What you have to do
Within the entries below, find the portion that opens with the line containing "Click the @ mention icon in message box" and closes with the line containing "Task: Click the 搜索我协办的竞赛 input field". Retype that portion exactly and only.

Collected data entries
++++++++++++++++++++
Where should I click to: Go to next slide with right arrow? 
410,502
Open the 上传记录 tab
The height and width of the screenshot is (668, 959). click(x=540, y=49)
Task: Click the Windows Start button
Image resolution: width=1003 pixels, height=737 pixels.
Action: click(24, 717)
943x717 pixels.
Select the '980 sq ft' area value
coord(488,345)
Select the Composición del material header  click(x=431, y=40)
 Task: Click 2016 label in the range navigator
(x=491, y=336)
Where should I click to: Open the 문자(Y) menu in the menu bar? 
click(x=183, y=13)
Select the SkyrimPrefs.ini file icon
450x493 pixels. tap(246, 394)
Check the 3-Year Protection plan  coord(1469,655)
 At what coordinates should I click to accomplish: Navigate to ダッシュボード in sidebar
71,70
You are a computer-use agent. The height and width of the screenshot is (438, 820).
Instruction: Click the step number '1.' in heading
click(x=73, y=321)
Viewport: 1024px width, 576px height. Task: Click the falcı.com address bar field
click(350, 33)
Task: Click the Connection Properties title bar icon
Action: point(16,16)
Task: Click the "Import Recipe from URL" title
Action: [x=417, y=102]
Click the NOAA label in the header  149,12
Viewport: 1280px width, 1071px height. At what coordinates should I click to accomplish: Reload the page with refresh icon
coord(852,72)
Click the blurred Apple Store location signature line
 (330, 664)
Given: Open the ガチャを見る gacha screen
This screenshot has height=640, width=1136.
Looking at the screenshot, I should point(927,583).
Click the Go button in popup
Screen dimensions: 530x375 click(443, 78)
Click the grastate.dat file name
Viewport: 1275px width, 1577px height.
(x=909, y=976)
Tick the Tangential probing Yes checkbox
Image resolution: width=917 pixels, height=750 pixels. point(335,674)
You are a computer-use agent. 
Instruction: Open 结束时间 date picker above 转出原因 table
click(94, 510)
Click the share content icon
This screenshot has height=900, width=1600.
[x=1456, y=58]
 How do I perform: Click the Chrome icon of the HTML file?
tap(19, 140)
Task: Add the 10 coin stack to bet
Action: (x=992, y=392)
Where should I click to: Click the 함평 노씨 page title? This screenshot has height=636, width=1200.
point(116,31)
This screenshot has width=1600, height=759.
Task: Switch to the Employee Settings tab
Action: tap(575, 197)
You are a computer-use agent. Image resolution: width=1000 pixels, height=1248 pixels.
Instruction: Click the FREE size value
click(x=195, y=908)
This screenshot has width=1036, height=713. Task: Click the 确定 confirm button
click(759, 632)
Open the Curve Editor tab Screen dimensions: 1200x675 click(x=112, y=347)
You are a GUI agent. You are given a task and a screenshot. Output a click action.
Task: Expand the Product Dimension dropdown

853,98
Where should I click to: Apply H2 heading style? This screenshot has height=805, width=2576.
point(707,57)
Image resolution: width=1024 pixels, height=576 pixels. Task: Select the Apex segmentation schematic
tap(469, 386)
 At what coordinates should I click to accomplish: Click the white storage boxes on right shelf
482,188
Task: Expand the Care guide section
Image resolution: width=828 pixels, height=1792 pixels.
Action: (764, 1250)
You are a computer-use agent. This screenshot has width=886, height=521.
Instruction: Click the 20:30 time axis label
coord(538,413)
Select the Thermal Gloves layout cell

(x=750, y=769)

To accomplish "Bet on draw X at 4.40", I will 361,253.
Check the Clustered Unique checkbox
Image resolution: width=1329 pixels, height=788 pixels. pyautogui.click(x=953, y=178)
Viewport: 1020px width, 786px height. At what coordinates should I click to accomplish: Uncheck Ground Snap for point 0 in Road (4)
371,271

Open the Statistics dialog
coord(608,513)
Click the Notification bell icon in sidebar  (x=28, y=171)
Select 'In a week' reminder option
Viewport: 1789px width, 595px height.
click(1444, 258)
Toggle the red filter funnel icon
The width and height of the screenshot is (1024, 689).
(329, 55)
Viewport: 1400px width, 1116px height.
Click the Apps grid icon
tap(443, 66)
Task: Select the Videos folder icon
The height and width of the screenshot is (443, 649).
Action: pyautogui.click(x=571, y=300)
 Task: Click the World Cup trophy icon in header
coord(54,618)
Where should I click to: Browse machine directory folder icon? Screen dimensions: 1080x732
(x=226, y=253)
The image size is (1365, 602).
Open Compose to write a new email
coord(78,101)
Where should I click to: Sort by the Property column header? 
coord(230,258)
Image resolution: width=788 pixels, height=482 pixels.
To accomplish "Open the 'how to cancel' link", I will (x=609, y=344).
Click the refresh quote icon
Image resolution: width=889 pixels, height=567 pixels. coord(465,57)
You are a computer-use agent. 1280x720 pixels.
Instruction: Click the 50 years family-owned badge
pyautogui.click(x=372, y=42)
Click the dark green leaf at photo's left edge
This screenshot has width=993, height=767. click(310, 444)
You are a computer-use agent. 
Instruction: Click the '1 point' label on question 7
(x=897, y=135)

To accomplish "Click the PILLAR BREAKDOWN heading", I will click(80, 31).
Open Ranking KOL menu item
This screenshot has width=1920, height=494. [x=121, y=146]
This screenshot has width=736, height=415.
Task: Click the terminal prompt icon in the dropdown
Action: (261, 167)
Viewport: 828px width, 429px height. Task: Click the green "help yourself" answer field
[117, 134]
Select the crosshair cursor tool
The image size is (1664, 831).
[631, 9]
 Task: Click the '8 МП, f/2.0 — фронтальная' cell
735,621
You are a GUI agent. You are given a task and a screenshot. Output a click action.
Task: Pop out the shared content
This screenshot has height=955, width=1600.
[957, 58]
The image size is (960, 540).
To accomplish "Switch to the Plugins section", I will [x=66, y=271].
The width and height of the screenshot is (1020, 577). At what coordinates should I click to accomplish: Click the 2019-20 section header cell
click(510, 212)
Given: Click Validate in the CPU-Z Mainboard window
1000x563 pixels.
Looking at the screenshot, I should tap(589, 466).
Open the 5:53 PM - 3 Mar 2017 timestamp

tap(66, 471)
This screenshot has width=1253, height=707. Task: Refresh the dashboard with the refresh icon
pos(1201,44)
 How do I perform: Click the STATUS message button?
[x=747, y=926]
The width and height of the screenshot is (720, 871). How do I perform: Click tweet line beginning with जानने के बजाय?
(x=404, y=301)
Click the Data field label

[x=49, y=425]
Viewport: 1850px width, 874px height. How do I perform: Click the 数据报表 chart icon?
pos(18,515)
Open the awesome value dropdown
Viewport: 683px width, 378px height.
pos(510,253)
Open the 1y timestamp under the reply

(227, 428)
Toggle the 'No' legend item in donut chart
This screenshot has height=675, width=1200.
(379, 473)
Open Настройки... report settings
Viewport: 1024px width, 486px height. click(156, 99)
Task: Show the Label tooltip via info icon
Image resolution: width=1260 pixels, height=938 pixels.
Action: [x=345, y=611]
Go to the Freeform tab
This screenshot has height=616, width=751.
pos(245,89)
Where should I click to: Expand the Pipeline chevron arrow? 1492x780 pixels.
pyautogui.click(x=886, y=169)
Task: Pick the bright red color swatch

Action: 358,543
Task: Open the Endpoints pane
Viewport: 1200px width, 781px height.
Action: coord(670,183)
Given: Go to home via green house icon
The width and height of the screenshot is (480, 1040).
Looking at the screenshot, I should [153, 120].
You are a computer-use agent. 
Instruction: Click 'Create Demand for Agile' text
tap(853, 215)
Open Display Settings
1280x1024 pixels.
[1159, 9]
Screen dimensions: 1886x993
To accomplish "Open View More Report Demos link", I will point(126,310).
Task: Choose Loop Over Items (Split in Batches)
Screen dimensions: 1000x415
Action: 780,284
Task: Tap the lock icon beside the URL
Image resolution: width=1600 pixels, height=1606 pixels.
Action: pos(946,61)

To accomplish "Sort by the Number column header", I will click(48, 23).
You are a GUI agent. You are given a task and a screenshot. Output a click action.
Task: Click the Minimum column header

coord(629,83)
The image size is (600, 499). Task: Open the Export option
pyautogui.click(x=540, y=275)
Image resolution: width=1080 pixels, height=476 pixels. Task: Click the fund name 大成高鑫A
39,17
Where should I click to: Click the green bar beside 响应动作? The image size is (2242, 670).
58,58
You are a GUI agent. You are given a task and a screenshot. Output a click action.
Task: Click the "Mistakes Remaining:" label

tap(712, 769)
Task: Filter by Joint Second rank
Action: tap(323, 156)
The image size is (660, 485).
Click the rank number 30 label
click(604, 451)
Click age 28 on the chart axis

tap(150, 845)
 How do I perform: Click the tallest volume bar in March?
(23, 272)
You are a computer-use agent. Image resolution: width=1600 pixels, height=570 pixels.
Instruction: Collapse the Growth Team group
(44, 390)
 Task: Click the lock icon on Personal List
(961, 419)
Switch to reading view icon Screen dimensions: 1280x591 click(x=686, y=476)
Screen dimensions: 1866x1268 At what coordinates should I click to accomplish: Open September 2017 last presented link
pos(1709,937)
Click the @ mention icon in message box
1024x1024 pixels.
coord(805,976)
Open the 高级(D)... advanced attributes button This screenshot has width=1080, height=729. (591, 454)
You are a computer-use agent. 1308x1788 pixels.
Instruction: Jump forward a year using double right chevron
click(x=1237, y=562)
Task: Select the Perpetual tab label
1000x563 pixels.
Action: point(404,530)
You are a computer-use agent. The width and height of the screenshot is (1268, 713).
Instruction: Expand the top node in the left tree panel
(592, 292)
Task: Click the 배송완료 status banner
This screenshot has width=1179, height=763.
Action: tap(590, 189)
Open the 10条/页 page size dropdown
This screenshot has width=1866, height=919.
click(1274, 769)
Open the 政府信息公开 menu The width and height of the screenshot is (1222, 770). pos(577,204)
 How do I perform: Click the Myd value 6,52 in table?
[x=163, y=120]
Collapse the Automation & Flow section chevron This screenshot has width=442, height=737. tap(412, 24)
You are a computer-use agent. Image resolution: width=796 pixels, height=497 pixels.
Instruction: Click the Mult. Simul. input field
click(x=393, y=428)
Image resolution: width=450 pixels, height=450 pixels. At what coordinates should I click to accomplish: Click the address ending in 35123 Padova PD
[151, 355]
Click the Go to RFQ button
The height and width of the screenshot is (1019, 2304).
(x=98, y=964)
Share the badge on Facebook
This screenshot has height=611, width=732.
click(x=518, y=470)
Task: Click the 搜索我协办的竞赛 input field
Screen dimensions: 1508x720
++++++++++++++++++++
Solution to this exercise
Click the @ mention icon in message box
1024x1024 pixels.
coord(805,976)
Open the 高级(D)... advanced attributes button This screenshot has width=1080, height=729. (591, 454)
You are a computer-use agent. 1308x1788 pixels.
Instruction: Jump forward a year using double right chevron
click(x=1237, y=562)
Task: Select the Perpetual tab label
1000x563 pixels.
Action: point(404,530)
You are a computer-use agent. The width and height of the screenshot is (1268, 713).
Instruction: Expand the top node in the left tree panel
(592, 292)
Task: Click the 배송완료 status banner
This screenshot has width=1179, height=763.
Action: tap(590, 189)
Open the 10条/页 page size dropdown
This screenshot has width=1866, height=919.
click(1274, 769)
Open the 政府信息公开 menu The width and height of the screenshot is (1222, 770). pos(577,204)
 How do I perform: Click the Myd value 6,52 in table?
[x=163, y=120]
Collapse the Automation & Flow section chevron This screenshot has width=442, height=737. tap(412, 24)
You are a computer-use agent. Image resolution: width=796 pixels, height=497 pixels.
Instruction: Click the Mult. Simul. input field
click(x=393, y=428)
Image resolution: width=450 pixels, height=450 pixels. At what coordinates should I click to accomplish: Click the address ending in 35123 Padova PD
[151, 355]
Click the Go to RFQ button
The height and width of the screenshot is (1019, 2304).
(x=98, y=964)
Share the badge on Facebook
This screenshot has height=611, width=732.
click(x=518, y=470)
Task: Click the 搜索我协办的竞赛 input field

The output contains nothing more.